_GOAL OF THE EXERCISE_
Copy out the data below, switching every "given word" to "listed word" and leaving all other text as it is.

═══ DATA ═══

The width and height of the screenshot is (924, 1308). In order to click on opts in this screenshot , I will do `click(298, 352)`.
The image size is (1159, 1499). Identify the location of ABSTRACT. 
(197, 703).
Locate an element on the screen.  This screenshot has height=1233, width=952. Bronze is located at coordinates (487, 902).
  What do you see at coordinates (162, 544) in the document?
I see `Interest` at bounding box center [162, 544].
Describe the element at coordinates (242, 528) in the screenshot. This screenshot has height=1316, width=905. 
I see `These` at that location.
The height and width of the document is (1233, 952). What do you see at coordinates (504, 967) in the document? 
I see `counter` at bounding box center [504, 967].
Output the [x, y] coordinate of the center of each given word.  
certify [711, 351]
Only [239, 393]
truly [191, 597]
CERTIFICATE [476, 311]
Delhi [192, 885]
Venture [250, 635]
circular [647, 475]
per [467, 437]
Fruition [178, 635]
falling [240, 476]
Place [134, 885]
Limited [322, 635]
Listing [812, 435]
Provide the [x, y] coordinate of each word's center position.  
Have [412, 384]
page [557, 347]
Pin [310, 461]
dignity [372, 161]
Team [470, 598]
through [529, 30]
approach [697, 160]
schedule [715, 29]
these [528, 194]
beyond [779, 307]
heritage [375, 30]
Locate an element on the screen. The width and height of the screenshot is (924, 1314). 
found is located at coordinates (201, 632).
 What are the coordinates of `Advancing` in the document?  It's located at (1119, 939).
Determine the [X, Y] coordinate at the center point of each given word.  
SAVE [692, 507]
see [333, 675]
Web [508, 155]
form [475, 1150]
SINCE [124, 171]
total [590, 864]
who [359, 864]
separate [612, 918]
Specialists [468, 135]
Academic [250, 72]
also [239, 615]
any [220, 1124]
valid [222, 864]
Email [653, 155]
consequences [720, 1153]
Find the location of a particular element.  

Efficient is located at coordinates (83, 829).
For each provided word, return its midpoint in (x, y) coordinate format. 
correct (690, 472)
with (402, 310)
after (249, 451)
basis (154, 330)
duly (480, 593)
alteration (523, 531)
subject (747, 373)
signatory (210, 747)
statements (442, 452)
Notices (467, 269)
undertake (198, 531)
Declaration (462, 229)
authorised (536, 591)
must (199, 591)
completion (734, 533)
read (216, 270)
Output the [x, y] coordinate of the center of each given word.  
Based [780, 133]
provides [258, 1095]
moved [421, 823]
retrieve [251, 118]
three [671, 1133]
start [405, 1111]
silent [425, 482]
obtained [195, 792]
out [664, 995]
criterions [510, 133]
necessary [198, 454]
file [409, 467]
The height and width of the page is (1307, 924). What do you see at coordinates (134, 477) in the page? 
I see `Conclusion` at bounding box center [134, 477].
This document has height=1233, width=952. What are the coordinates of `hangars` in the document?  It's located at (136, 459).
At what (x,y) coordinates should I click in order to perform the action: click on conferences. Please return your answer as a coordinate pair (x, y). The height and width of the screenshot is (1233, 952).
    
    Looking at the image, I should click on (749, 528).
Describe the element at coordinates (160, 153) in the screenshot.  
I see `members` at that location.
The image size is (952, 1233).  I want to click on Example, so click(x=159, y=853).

═══

_SOLVED EXERCISE_
The width and height of the screenshot is (924, 1308). In order to click on opts in this screenshot , I will do `click(298, 352)`.
The image size is (1159, 1499). Identify the location of ABSTRACT. 
(197, 703).
Locate an element on the screen.  This screenshot has height=1233, width=952. Bronze is located at coordinates (487, 902).
  What do you see at coordinates (162, 544) in the document?
I see `Interest` at bounding box center [162, 544].
Describe the element at coordinates (242, 528) in the screenshot. This screenshot has height=1316, width=905. 
I see `These` at that location.
The height and width of the document is (1233, 952). What do you see at coordinates (504, 967) in the document? 
I see `counter` at bounding box center [504, 967].
Output the [x, y] coordinate of the center of each listed word.  
certify [711, 351]
Only [239, 393]
truly [191, 597]
CERTIFICATE [476, 311]
Delhi [192, 885]
Venture [250, 635]
circular [647, 475]
per [467, 437]
Fruition [178, 635]
falling [240, 476]
Place [134, 885]
Limited [322, 635]
Listing [812, 435]
Provide the [x, y] coordinate of each word's center position.  
Have [412, 384]
page [557, 347]
Pin [310, 461]
dignity [372, 161]
Team [470, 598]
through [529, 30]
approach [697, 160]
schedule [715, 29]
these [528, 194]
beyond [779, 307]
heritage [375, 30]
Locate an element on the screen. The width and height of the screenshot is (924, 1314). 
found is located at coordinates (201, 632).
 What are the coordinates of `Advancing` in the document?  It's located at (1119, 939).
Determine the [X, Y] coordinate at the center point of each listed word.  
SAVE [692, 507]
see [333, 675]
Web [508, 155]
form [475, 1150]
SINCE [124, 171]
total [590, 864]
who [359, 864]
separate [612, 918]
Specialists [468, 135]
Academic [250, 72]
also [239, 615]
any [220, 1124]
valid [222, 864]
Email [653, 155]
consequences [720, 1153]
Find the location of a particular element.  

Efficient is located at coordinates (83, 829).
For each provided word, return its midpoint in (x, y) coordinate format. 
correct (690, 472)
with (402, 310)
after (249, 451)
basis (154, 330)
duly (480, 593)
alteration (523, 531)
subject (747, 373)
signatory (210, 747)
statements (442, 452)
Notices (467, 269)
undertake (198, 531)
Declaration (462, 229)
authorised (536, 591)
must (199, 591)
completion (734, 533)
read (216, 270)
Output the [x, y] coordinate of the center of each listed word.  
Based [780, 133]
provides [258, 1095]
moved [421, 823]
retrieve [251, 118]
three [671, 1133]
start [405, 1111]
silent [425, 482]
obtained [195, 792]
out [664, 995]
criterions [510, 133]
necessary [198, 454]
file [409, 467]
The height and width of the page is (1307, 924). What do you see at coordinates (134, 477) in the page? 
I see `Conclusion` at bounding box center [134, 477].
This document has height=1233, width=952. What are the coordinates of `hangars` in the document?  It's located at (136, 459).
At what (x,y) coordinates should I click in order to perform the action: click on conferences. Please return your answer as a coordinate pair (x, y). The height and width of the screenshot is (1233, 952).
    
    Looking at the image, I should click on (749, 528).
Describe the element at coordinates (160, 153) in the screenshot.  
I see `members` at that location.
The image size is (952, 1233).  I want to click on Example, so click(x=159, y=853).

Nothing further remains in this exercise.